Published October 18, 2023 12:10PM (EDT)

Vintage cookbook with kitchen utensils (Getty Images/fcafotodigital)
Vintage cookbook with kitchen utensils (Getty Images/fcafotodigital)

One of my absolute favorite cookbook series of all time is the Short Stack collection of books, which were all the rage in the mid-2010s. I would hurriedly trek around New York City on my lunch breaks, going into small, indie bookshops which stocked the tiny cookbooks, buying as many as I could, collecting them like someone might collect rare baseball cards, increasing my collection more and more as time went on.
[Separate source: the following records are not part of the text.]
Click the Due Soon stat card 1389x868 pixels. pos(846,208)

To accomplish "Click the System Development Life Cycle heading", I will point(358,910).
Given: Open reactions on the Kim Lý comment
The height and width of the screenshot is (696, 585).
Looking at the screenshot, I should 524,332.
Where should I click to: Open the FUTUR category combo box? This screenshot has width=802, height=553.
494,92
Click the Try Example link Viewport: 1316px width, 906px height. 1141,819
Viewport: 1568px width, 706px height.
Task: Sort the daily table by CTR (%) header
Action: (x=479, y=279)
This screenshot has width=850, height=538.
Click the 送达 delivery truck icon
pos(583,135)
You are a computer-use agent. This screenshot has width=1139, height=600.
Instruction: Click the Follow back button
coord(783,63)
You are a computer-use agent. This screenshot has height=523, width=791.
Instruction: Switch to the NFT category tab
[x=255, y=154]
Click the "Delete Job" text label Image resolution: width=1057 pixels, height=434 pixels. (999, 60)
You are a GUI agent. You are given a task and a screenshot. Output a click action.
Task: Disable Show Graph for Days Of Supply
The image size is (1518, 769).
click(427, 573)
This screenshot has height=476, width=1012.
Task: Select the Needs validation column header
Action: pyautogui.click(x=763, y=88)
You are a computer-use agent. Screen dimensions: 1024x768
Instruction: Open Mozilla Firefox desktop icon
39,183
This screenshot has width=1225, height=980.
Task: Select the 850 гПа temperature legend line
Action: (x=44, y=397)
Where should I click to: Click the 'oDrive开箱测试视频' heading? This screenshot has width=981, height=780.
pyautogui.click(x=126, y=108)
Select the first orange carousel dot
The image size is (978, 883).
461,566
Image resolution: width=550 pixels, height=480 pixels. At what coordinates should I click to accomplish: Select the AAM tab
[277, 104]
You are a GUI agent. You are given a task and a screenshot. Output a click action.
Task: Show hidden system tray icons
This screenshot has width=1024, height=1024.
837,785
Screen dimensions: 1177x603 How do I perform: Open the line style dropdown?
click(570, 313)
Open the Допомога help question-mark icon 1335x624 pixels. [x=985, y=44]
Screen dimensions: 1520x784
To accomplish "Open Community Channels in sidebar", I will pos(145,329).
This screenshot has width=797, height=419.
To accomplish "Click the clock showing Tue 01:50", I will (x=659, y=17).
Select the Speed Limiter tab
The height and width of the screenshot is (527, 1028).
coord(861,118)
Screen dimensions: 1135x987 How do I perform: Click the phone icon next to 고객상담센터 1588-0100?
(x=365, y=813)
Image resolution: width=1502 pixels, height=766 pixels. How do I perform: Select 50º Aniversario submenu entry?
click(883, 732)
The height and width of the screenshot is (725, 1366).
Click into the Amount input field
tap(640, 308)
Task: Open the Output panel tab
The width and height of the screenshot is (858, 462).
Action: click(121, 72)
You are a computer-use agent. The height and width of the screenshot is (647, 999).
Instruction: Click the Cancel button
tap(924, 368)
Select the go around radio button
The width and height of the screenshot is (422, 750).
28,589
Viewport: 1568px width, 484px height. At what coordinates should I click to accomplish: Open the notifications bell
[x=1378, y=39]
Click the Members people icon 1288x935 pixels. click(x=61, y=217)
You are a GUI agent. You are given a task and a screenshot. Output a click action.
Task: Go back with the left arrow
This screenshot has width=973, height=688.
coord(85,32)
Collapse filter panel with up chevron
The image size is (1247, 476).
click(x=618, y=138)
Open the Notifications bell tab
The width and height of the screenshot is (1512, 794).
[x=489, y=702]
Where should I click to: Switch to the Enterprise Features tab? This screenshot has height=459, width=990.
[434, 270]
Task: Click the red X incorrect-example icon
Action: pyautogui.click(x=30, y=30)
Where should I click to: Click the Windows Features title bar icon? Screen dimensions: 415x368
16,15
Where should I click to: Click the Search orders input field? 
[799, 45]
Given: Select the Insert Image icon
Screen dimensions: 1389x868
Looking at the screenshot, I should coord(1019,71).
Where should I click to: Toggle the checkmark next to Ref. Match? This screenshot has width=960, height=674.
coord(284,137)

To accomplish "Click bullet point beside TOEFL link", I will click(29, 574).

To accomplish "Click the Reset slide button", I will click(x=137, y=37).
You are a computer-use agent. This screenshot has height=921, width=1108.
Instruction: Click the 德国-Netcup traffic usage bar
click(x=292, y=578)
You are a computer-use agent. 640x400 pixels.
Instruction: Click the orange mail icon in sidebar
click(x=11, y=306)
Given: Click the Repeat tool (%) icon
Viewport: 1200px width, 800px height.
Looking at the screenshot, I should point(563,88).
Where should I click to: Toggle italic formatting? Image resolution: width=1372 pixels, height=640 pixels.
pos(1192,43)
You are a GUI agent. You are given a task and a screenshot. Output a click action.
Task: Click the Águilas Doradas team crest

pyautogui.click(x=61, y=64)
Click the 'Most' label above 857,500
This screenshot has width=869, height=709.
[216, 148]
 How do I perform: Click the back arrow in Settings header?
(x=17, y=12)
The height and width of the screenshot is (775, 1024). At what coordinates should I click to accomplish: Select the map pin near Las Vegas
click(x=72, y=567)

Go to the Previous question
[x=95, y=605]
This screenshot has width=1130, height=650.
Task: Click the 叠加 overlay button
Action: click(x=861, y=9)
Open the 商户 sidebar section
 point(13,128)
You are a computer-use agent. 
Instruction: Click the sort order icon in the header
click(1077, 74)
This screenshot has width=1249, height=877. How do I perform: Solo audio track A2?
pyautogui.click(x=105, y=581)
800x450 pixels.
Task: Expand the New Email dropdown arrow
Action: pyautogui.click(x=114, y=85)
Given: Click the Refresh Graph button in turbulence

On one of my birthdays a few years. back, a few lovely, generous colleagues actually purchased me a stack of them. I loved the books: hand-sewed binding, bright colors, great recipes and individual, singularly-focused, the books were a perfect, pamphlet-sized exploration of these ingredients.

From plums and prosciutto to maple syrup and rhubarb, the books would highlight everything about each ingredient, present recipes for both sweet and savory dishes, as well as appetizers, desserts, sides and drinks. Many of my favorite writers, chefs and recipe developers would contribute — like Alison Roman and Sara Jenkins — essentially writing a love letter to one of their favorite ingredients. I thought the whole concept was lovely. The company even released a full-length cookbook in 2016, which a kind "Secret Santa" purchased for me at a work holiday gathering that year.

At some point, I even reached out to the founder to express my adoration. In the summer of 2017, I also tried to pitch my own edition: Fennel. I never heard back, though and soon after, the company seemed to have essentially gone defunct. There have been no updates to the Instagram account since June of 2018 and I don't believe the website is functioning any longer.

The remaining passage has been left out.